Knocking the pop on the head, post-heroin George bulked out, dropped the ringlets and androgyny and embraced rave culture full-on.
He became a successful DJ, ran a record label and seemed at peace. Despite kicking heroin, he continued to drink and take cocaine, and cultivated a rather bitchy personality, waging war on former friends, lovers and other pop stars.
An autobiography took the kiss and tell principle to a new low and people suddenly realised that maybe a cup of tea with George was not such a good idea.
Yet George could still write a classic pop song such as Bow Down Mister in 1991 and Why Go, a collaboration with Faithless, showed the blue-eyed soul singer at the top of his game.
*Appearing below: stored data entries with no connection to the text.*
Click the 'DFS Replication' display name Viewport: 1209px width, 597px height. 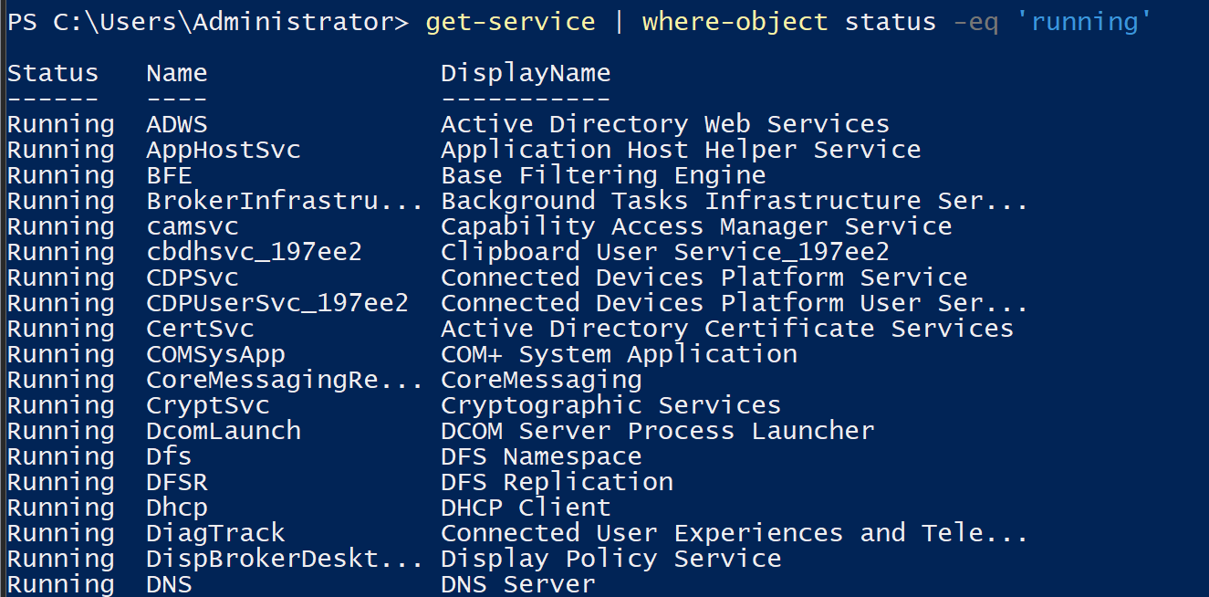(557, 482)
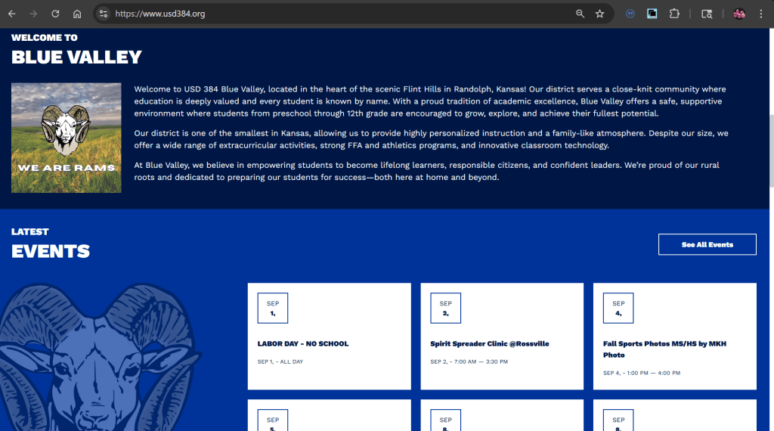Image resolution: width=774 pixels, height=431 pixels.
Task: Open the overlapping squares extension icon
Action: 652,14
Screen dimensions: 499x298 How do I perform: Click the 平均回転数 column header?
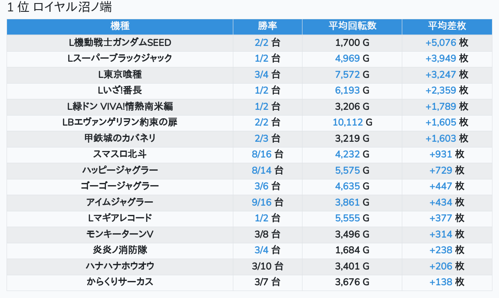pos(352,26)
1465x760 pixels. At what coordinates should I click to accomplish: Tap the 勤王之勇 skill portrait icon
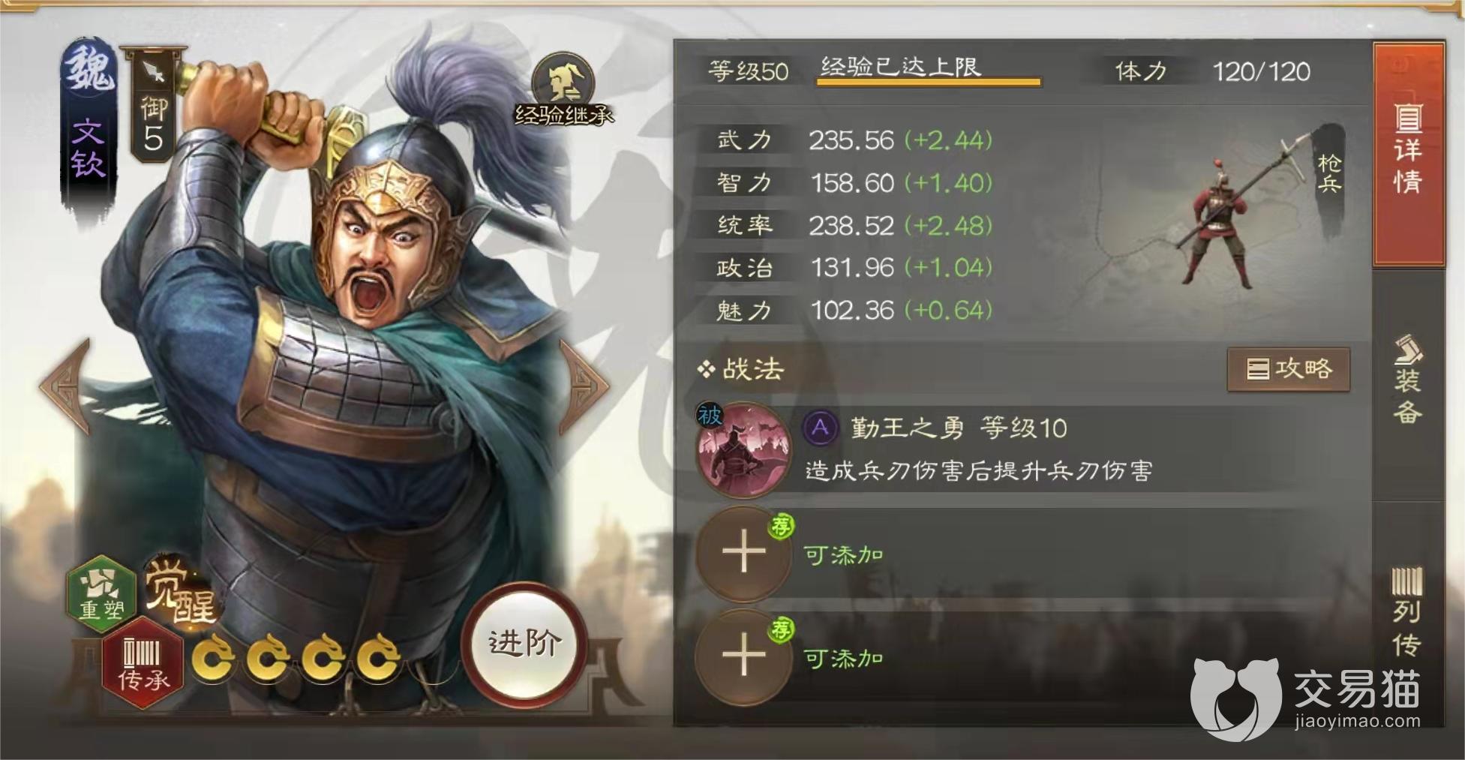[744, 450]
If George has been absent from the charts and the radio for 15 years, he’s been beavering away on the underground scene earning the respect of his peers.
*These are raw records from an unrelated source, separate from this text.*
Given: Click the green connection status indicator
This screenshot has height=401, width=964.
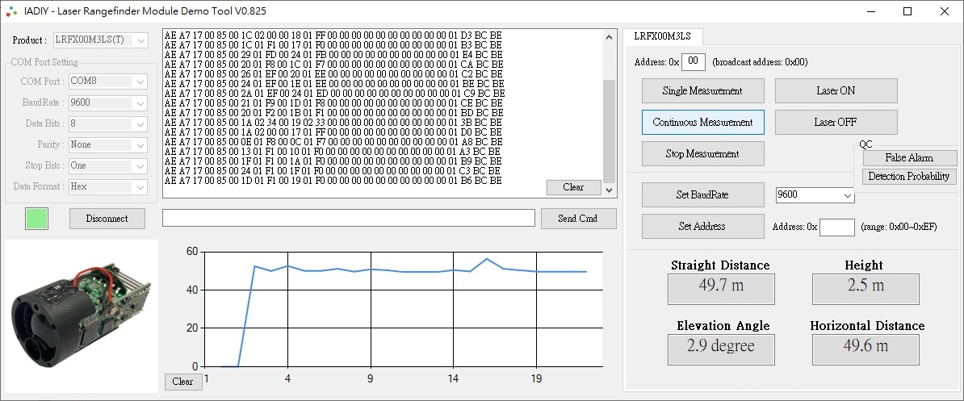Looking at the screenshot, I should pos(36,218).
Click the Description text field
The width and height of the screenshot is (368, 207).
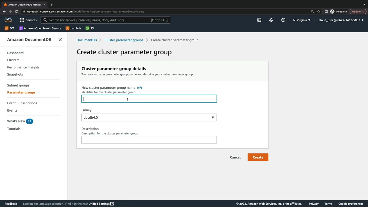coord(149,140)
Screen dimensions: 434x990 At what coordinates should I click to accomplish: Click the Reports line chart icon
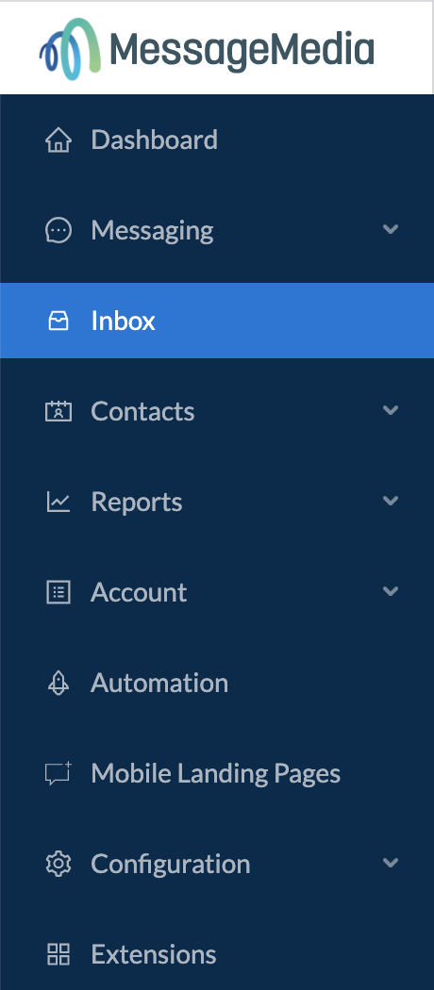pos(58,502)
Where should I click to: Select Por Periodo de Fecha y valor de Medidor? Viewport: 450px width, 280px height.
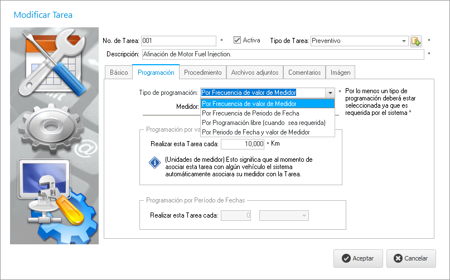(x=255, y=132)
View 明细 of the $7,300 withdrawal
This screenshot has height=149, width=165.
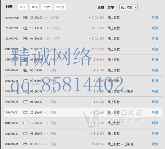155,70
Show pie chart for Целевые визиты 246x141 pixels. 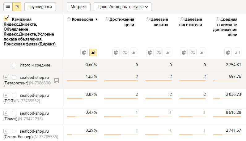coord(150,53)
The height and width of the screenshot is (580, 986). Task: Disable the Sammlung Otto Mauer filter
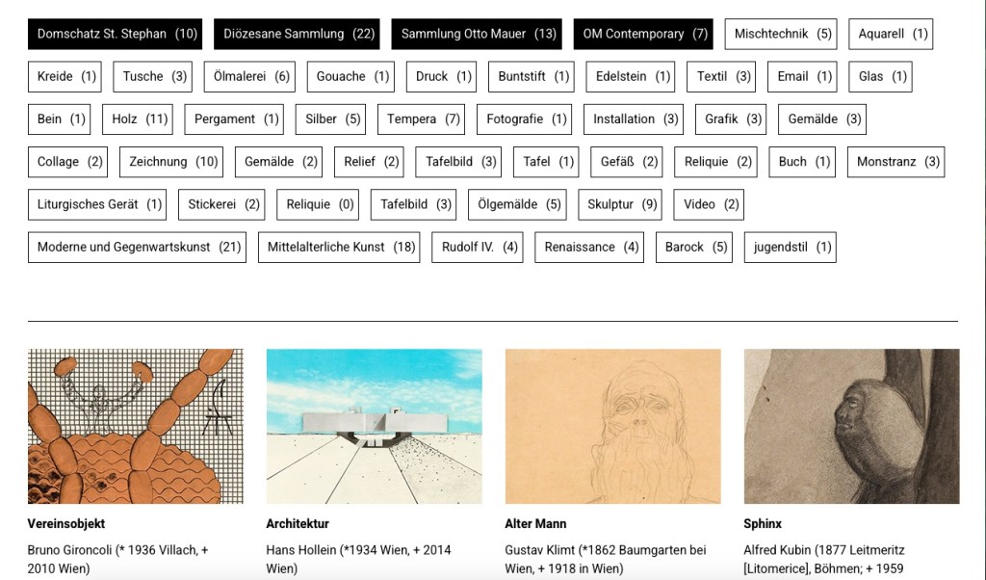pos(478,34)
“There is life beyond the mainstream,” he says.
His new single, an excellent piece of enigmatic pop called Yes We Can, is a massive YouTube hit, although the song’s only getting a digital release in a week’s time.
“What’s happened over the last few years is that the power has been placed back in the hands of the artist.
“The old music industry is dead and radio is next. People just get their music from other channels now.
“I haven’t been on the radio for 15 years, yet people still know my music.
“Do you remember the 70s?” he asks me.
“That was so anarchic. You’d watch Top Of The Pops and there was such a range of stuff on there. Pop, punk, reggae, soul and all these other weird little singles.”
Boy George, 47 now, knows how to point the finger.
“It’s that Simon Cowell,” he says.
“Who made him the headmaster? I wouldn’t have had a career if it had been up to him.
“Can you imagine Bowie auditioning for the X Factor in his Ziggy gear? It would be a case of Simon saying: ‘Nice songs dear, but go away and change that costume.’”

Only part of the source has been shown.